Texte étudié:
######
Aujourd’hui, selon les informations du magazine scientifique Epsiloon, l’explication pencherait vers la piste immunitaire.

Mais nous ne pouvons pas attendre d’avoir une certitude scientifique, pour prendre en charge les patientes et les patients, et, comme le recommandait Descartes : il nous faut définir une ligne d’action par provision. Aussi, ce texte proposé par le groupe UDI est-il particulièrement bienvenu.

Car à l’heure actuelle, les patients sont démunis, renvoyés d’un interlocuteur à l’autre, dans un système de santé toujours sous pression. Pourtant, les malades chroniques du Covid sont nombreux.

Plusieurs mois après une infection au covid-19, des personnes subissent encore des symptômes de la maladie : le quotidien reste perturbé par un épuisement au moindre effort, des difficultés à se concentrer, douleurs, courbatures, maux de tête, perte du goût ou de l’odorat, perte de mémoire ou confusion, troubles du sommeil, etc. Près de 200 symptômes ont été recensés.

Certains sont particulièrement incapacitants, et peuvent empêcher de reprendre le travail. Un covid long peut donc avoir des conséquences financières importantes.

Trois mois après le diagnostic, un adolescent sur 5 conserve au moins un symptôme, et 1/7 au moins 3, des chiffres comparables à ceux des adultes, établis grâce à une étude britannique. Selon l’OMS, 1 personne sur 10 présenterait encore des symptômes après 12 mois.

Le 6 octobre dernier, l’OMS a reconnu l’existence d’un syndrome post-Covid. Au Royaume-Uni, 1,1 million de personnes ont déclaré avoir les symptômes d’un Covid long. Ce syndrome que nous connaissons mal s’installe, risque de toucher des millions de personne en France.

Nous approuvons donc l’idée d’organiser et de planifier la prise en charge des patients, comme le propose cette loi, en créant une plateforme de suivi, et un protocole d’action.

Quelques nuances sont à apporter à ce texte : le dispositif de suivi prévu est exclusivement numérique. Or, le numérique laisse de côté toutes les personnes qui n’y ont pas accès, faute de moyens, par illectronisme, ou parce que leur lieu de vie n’est pas couvert par ces technologies. La fracture numérique concerne 17% de la population selon l’INSEE.

Là encore, nous constatons que le tout numérique entraine un recul du service public et des guichets de proximité.
######
Travail à faire:
**A)** Recopiez l’extrait sur le covid long à partir de « Quelques nuances sont » jusqu’à « population selon l’INSEE. » inclus.
**B)** Répondez à ces questions sur l’extrait sur le covid long.
(i) Combien de symptômes ont été recensés ?
(ii) À quelle date l’OMS a-t-elle reconnu l’existence d’un syndrome post-Covid ?
(iii) Selon l’INSEE, quelle part de la population la fracture numérique concerne-t-elle ?
**C)** Pour quelles raisons, d’après l’extrait sur le covid long, le numérique laisse-t-il des personnes de côté ? Citez-les toutes.

[Entrées de données enregistrées]
######
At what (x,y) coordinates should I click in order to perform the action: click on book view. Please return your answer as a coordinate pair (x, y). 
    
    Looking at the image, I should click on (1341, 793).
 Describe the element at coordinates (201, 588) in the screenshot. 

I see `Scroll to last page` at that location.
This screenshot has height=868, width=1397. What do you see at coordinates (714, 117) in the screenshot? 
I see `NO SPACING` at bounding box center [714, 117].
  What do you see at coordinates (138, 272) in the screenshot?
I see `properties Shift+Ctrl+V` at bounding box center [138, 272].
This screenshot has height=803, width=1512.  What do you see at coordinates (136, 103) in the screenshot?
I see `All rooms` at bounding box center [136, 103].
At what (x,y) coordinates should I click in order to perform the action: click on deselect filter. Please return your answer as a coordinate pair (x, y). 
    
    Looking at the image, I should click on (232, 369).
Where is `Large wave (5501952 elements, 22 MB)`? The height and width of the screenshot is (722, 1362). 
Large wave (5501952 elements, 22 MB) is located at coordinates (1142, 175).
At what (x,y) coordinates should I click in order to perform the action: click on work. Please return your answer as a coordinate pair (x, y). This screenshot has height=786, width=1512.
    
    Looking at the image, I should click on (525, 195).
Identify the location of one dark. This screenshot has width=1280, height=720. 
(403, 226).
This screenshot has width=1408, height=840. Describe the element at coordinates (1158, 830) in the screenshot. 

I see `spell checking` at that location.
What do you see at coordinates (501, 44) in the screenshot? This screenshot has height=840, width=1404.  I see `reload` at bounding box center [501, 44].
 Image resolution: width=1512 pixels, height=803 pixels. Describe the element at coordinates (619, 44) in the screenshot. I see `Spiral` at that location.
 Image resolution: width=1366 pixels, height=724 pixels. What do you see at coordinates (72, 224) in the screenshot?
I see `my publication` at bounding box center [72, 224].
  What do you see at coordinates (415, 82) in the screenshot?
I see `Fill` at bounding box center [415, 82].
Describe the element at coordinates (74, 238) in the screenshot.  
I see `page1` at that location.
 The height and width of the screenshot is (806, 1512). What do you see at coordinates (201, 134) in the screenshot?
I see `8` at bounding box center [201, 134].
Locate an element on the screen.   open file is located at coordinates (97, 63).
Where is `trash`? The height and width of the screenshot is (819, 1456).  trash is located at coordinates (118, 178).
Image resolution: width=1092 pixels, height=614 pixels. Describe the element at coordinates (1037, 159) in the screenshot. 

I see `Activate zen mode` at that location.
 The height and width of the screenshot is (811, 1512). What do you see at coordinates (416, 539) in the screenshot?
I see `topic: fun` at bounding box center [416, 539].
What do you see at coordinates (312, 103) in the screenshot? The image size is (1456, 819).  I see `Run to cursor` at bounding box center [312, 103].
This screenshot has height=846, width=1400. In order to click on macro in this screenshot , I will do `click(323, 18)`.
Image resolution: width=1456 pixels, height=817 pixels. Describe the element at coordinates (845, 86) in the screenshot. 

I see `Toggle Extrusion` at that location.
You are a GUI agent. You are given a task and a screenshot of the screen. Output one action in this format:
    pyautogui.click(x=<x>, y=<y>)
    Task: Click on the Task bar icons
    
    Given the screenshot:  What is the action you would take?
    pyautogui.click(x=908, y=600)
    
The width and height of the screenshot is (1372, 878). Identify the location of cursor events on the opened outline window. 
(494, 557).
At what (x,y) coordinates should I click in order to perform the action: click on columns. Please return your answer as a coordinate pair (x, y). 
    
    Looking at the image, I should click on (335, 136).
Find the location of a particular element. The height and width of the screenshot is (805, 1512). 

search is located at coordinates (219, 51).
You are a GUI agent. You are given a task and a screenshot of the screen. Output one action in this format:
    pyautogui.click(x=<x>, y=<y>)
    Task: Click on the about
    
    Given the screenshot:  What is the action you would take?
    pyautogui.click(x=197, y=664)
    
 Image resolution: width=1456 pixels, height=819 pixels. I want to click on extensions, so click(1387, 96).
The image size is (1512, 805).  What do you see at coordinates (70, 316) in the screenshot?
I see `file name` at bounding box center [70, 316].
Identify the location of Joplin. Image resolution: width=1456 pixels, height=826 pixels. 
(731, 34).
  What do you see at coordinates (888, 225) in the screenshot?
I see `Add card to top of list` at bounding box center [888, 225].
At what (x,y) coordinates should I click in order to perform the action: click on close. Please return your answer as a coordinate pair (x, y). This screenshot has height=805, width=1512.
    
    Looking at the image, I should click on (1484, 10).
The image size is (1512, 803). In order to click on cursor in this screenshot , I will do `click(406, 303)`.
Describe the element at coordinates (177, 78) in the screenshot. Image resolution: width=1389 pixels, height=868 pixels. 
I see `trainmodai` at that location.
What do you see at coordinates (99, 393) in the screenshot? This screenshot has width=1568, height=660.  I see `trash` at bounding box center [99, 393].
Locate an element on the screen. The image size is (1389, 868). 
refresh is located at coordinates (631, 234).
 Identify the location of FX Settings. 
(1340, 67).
######
Corrigé:
**A)**
Quelques nuances sont à apporter à ce texte : le dispositif de suivi prévu est exclusivement numérique. Or, le numérique laisse de côté toutes les personnes qui n’y ont pas accès, faute de moyens, par illectronisme, ou parce que leur lieu de vie n’est pas couvert par ces technologies. La fracture numérique concerne 17% de la population selon l’INSEE.

**B)**
(i) Près de 200.
(ii) Le 6 octobre.
(iii) 17 %.

**C)**
- Faute de moyens
- Par illectronisme
- Parce que leur lieu de vie n’est pas couvert par ces technologies